Activation or silencing of ribosomal genes is controlled by a combination of DNA methylation, histone modifications, chromatin remodeling, and action of non-coding RNAs (Tucker et al., 2010). The mechanism that controls the rRNA gene transcription seems to be based on selective silencing rather than selective activation and operates on rDNA sites instead of individual genes (Prieto and McStay, 2008; Chandrasekhara et al., 2016). However, the factors that determine the preferential activation or silencing of certain sites are not well known.
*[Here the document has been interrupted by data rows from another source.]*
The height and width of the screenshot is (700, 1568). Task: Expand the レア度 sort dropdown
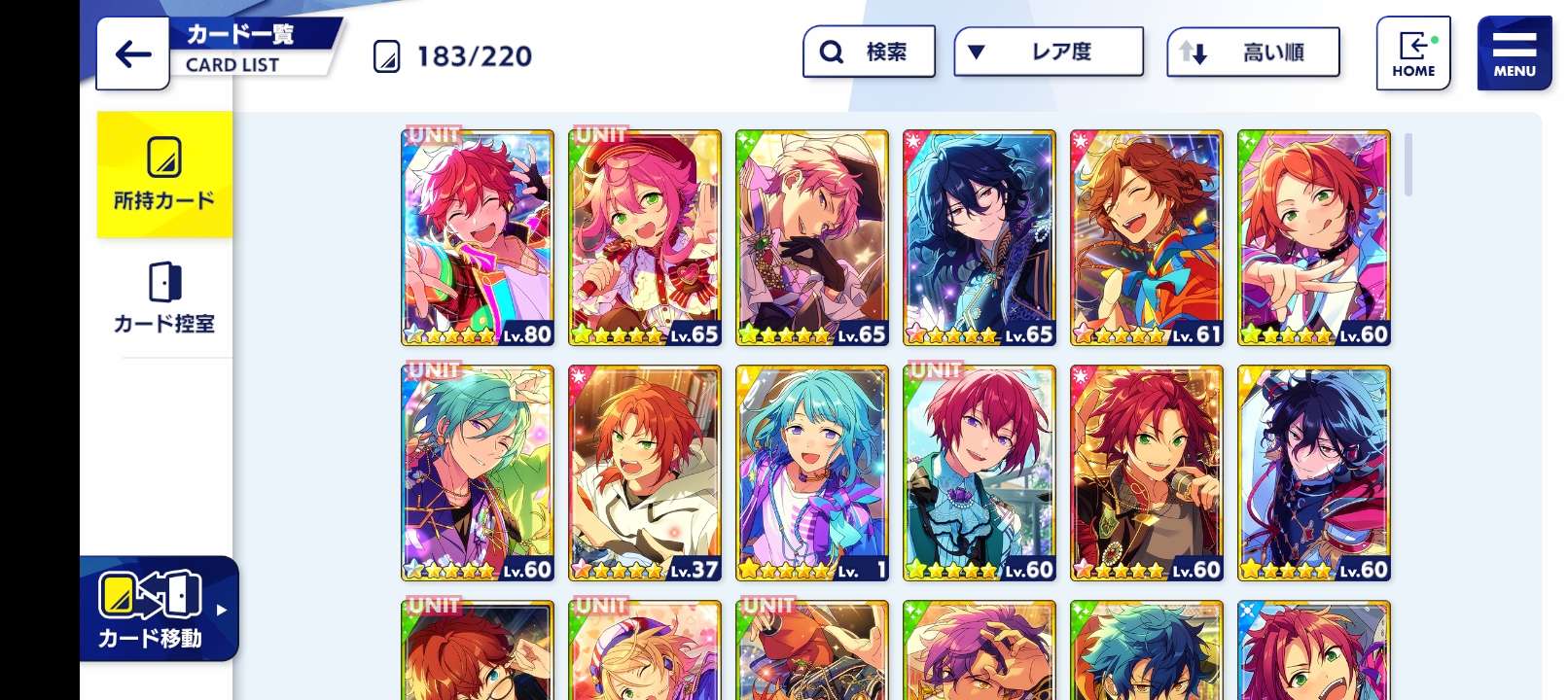click(x=1049, y=52)
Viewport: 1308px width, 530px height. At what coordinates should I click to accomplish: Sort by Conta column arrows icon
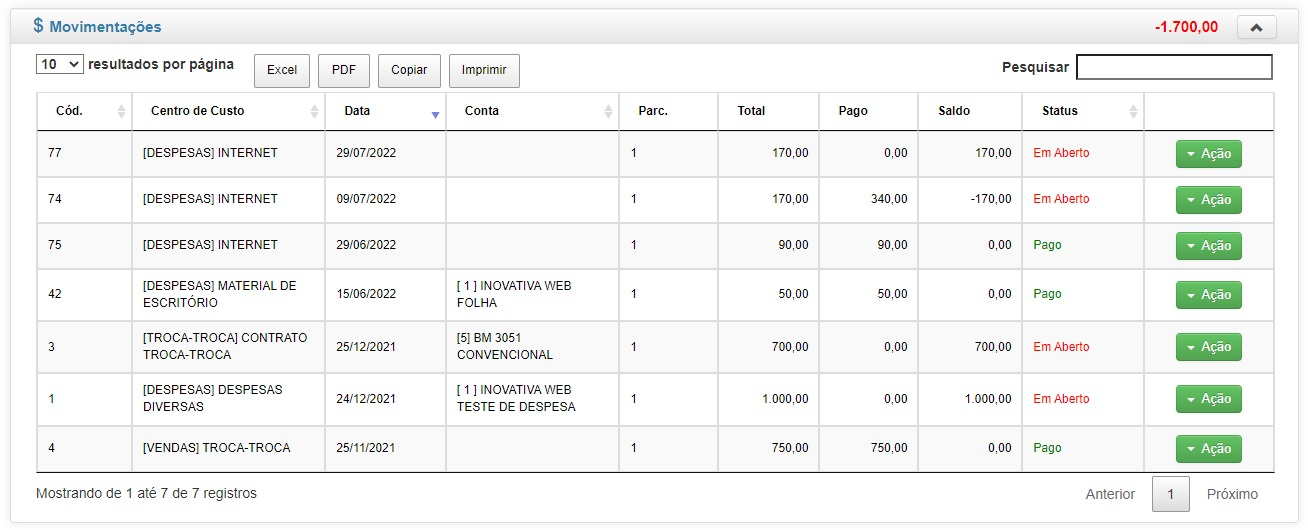click(x=608, y=111)
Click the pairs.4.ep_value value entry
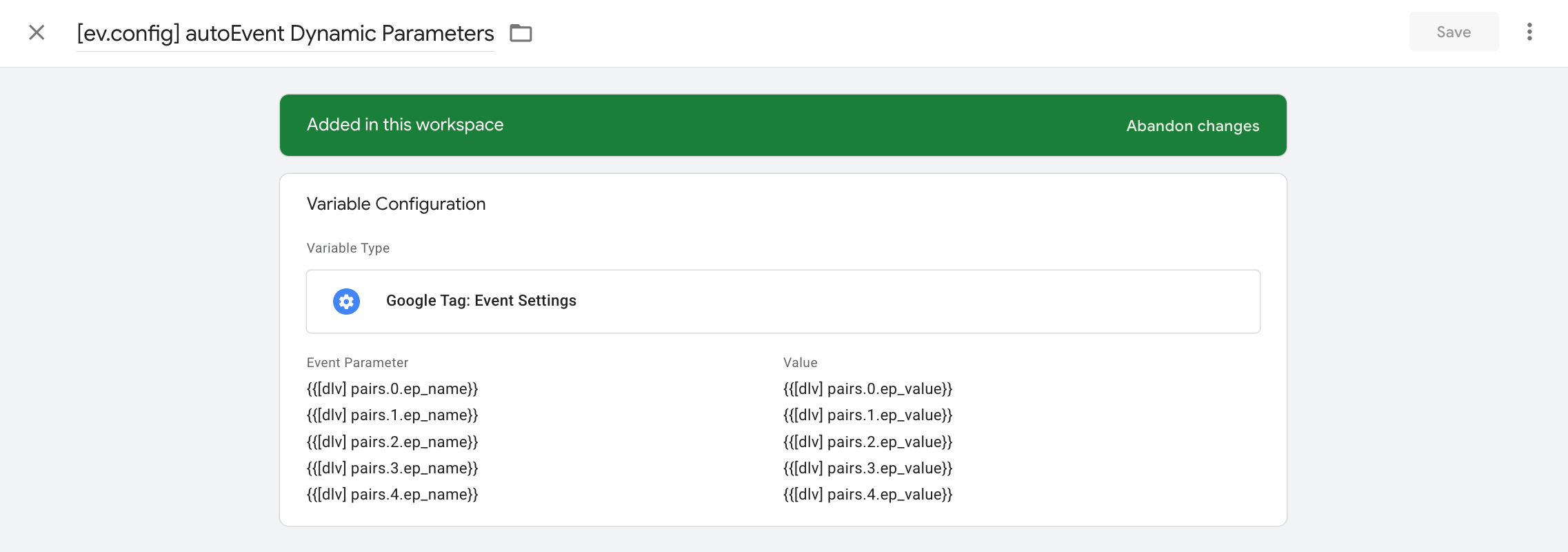The height and width of the screenshot is (552, 1568). click(867, 494)
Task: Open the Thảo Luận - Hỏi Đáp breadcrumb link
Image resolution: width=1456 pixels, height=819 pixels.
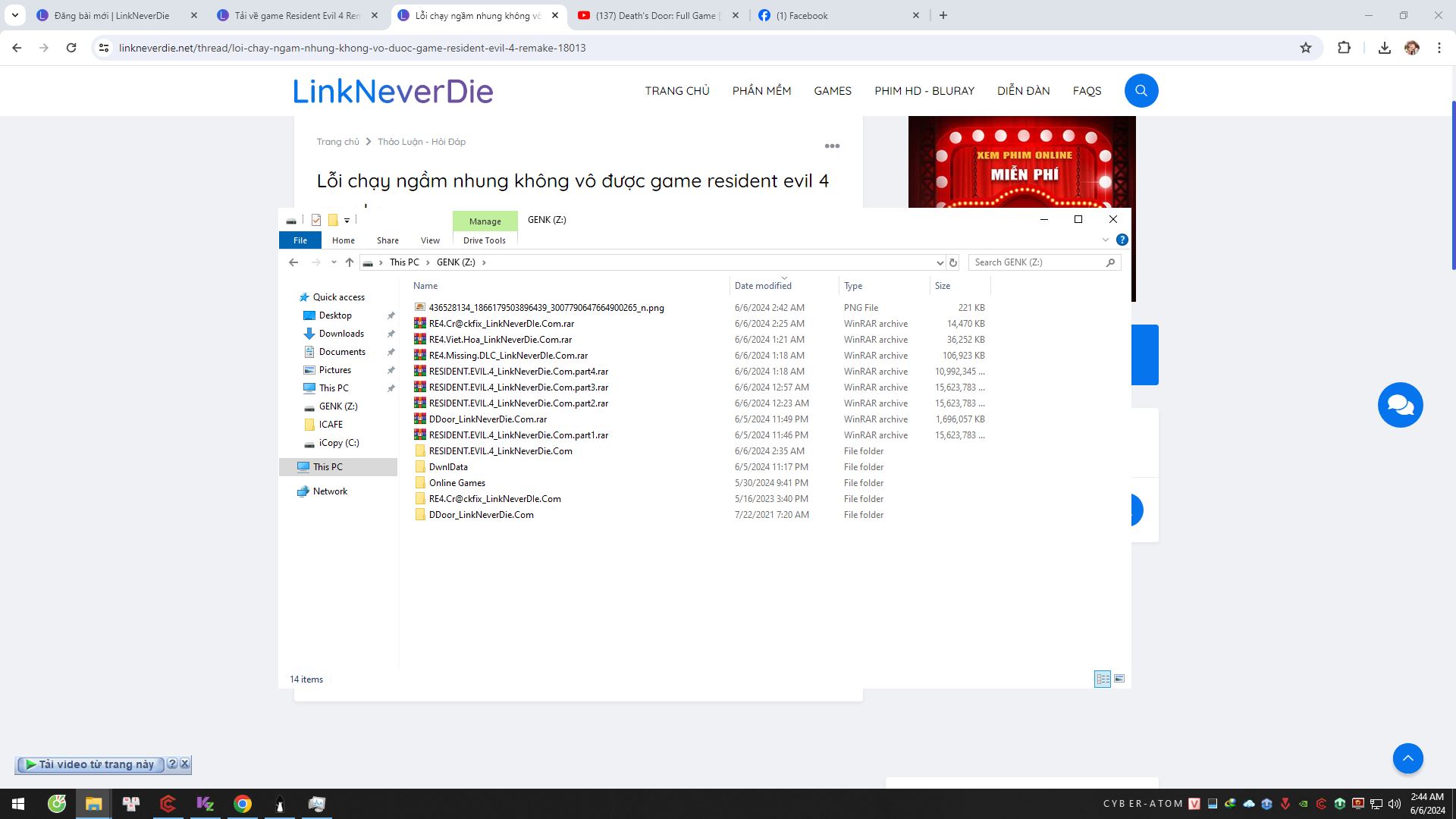Action: [x=421, y=142]
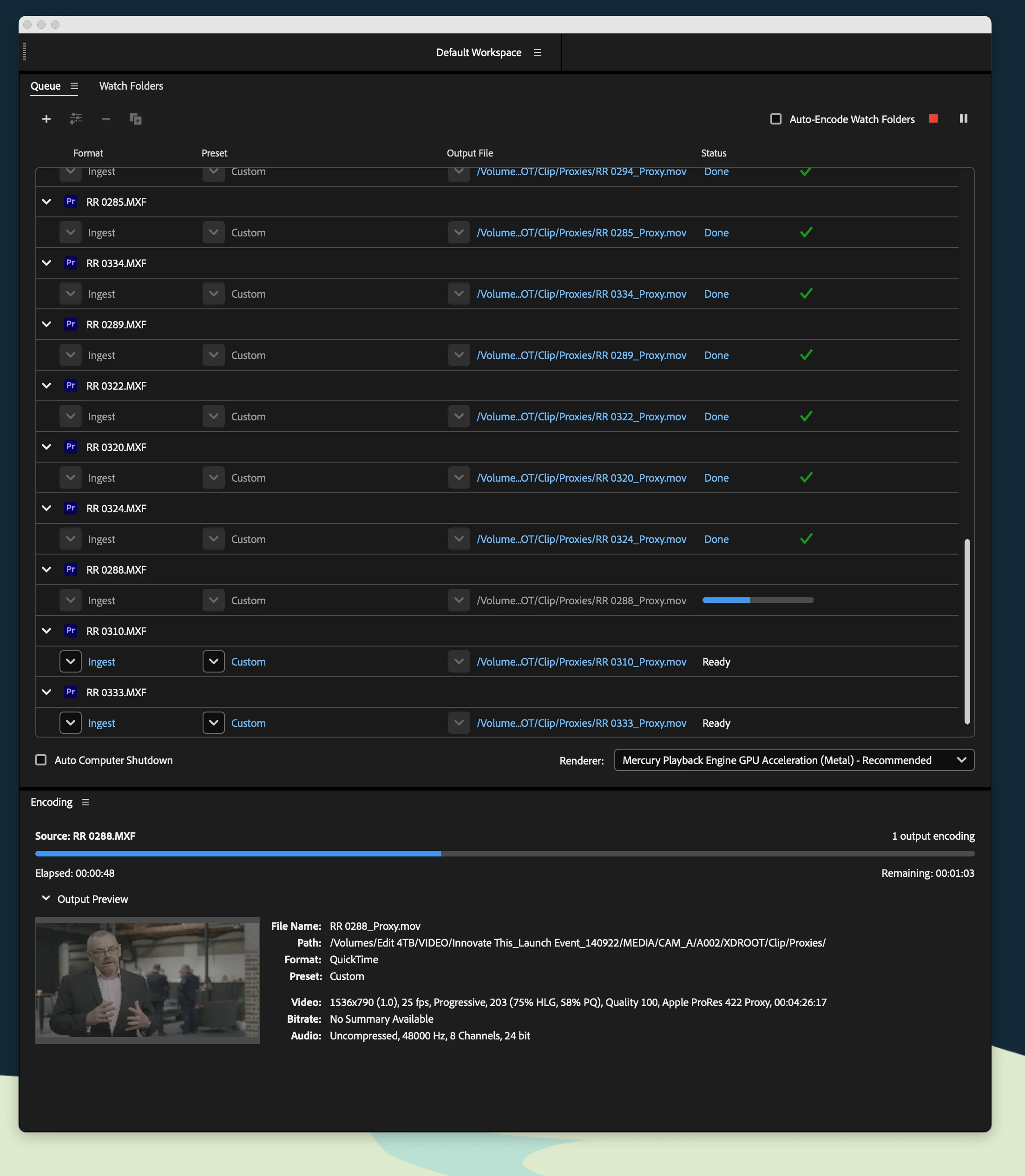
Task: Click the Remove minus icon
Action: pyautogui.click(x=106, y=119)
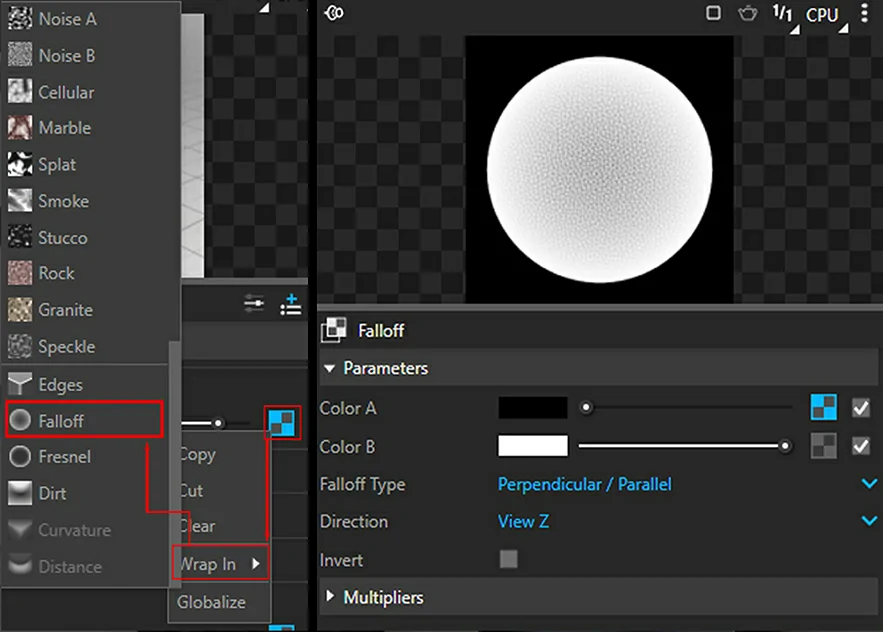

In interspecific hybrids, it is common that sites of only one of the ancestors are activated while the other sites are epigenetically silenced. This type of dominance of one rDNA site over another, called amphiplasty, has been tentatively explained in different ways. One possibility is that larger sites are preferentially activated because they accumulate more promoters on the same site, thus attracting the transcription machinery more strongly, triggering the chain activation of these genes (Zurita et al., 1991). However, in Arabidopsis thaliana it has been demonstrated that the repression of an rDNA site is tissue-specific and independent of its size (Chandrasekhara et al., 2016). Other differential silencing mechanisms include gene sequence differences that affect nucleosome positioning or the base-pairing of regulatory noncoding RNAs (Preuss et al., 2008; Santoro et al., 2010).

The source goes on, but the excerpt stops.